**REQUIREMENTS**
Repeat every item below word for word, line by line.

Item-finding records

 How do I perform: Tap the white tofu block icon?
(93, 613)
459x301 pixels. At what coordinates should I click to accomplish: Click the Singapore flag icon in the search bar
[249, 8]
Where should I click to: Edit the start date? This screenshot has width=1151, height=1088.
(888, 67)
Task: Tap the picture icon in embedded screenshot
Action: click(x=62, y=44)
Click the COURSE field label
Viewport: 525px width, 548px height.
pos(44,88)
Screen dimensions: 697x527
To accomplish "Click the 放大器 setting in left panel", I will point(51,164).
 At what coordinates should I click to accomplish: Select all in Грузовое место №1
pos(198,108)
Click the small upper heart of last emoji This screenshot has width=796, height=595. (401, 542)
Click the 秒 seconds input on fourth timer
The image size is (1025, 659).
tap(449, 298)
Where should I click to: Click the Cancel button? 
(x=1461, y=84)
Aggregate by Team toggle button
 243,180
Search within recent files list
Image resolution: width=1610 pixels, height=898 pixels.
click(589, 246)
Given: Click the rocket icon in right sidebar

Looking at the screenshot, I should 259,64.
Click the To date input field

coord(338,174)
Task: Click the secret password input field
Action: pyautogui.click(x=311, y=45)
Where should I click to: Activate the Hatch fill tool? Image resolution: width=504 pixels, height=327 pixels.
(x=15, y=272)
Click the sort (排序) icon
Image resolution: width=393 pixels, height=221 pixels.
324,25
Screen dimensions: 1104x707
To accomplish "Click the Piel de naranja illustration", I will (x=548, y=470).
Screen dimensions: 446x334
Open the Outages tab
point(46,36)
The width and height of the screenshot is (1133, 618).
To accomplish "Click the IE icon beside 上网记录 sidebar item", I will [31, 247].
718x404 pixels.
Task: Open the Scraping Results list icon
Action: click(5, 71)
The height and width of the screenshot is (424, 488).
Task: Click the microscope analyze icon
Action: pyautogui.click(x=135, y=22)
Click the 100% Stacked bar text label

**RESPONSE TO THE TASK**
 How do I perform: Tap the white tofu block icon?
(93, 613)
459x301 pixels. At what coordinates should I click to accomplish: Click the Singapore flag icon in the search bar
[249, 8]
Where should I click to: Edit the start date? This screenshot has width=1151, height=1088.
(888, 67)
Task: Tap the picture icon in embedded screenshot
Action: click(x=62, y=44)
Click the COURSE field label
Viewport: 525px width, 548px height.
pos(44,88)
Screen dimensions: 697x527
To accomplish "Click the 放大器 setting in left panel", I will point(51,164).
 At what coordinates should I click to accomplish: Select all in Грузовое место №1
pos(198,108)
Click the small upper heart of last emoji This screenshot has width=796, height=595. (401, 542)
Click the 秒 seconds input on fourth timer
The image size is (1025, 659).
tap(449, 298)
Where should I click to: Click the Cancel button? 
(x=1461, y=84)
Aggregate by Team toggle button
 243,180
Search within recent files list
Image resolution: width=1610 pixels, height=898 pixels.
click(589, 246)
Given: Click the rocket icon in right sidebar

Looking at the screenshot, I should 259,64.
Click the To date input field

coord(338,174)
Task: Click the secret password input field
Action: pyautogui.click(x=311, y=45)
Where should I click to: Activate the Hatch fill tool? Image resolution: width=504 pixels, height=327 pixels.
(x=15, y=272)
Click the sort (排序) icon
Image resolution: width=393 pixels, height=221 pixels.
324,25
Screen dimensions: 1104x707
To accomplish "Click the Piel de naranja illustration", I will (x=548, y=470).
Screen dimensions: 446x334
Open the Outages tab
point(46,36)
The width and height of the screenshot is (1133, 618).
To accomplish "Click the IE icon beside 上网记录 sidebar item", I will [31, 247].
718x404 pixels.
Task: Open the Scraping Results list icon
Action: click(5, 71)
The height and width of the screenshot is (424, 488).
Task: Click the microscope analyze icon
Action: pyautogui.click(x=135, y=22)
Click the 100% Stacked bar text label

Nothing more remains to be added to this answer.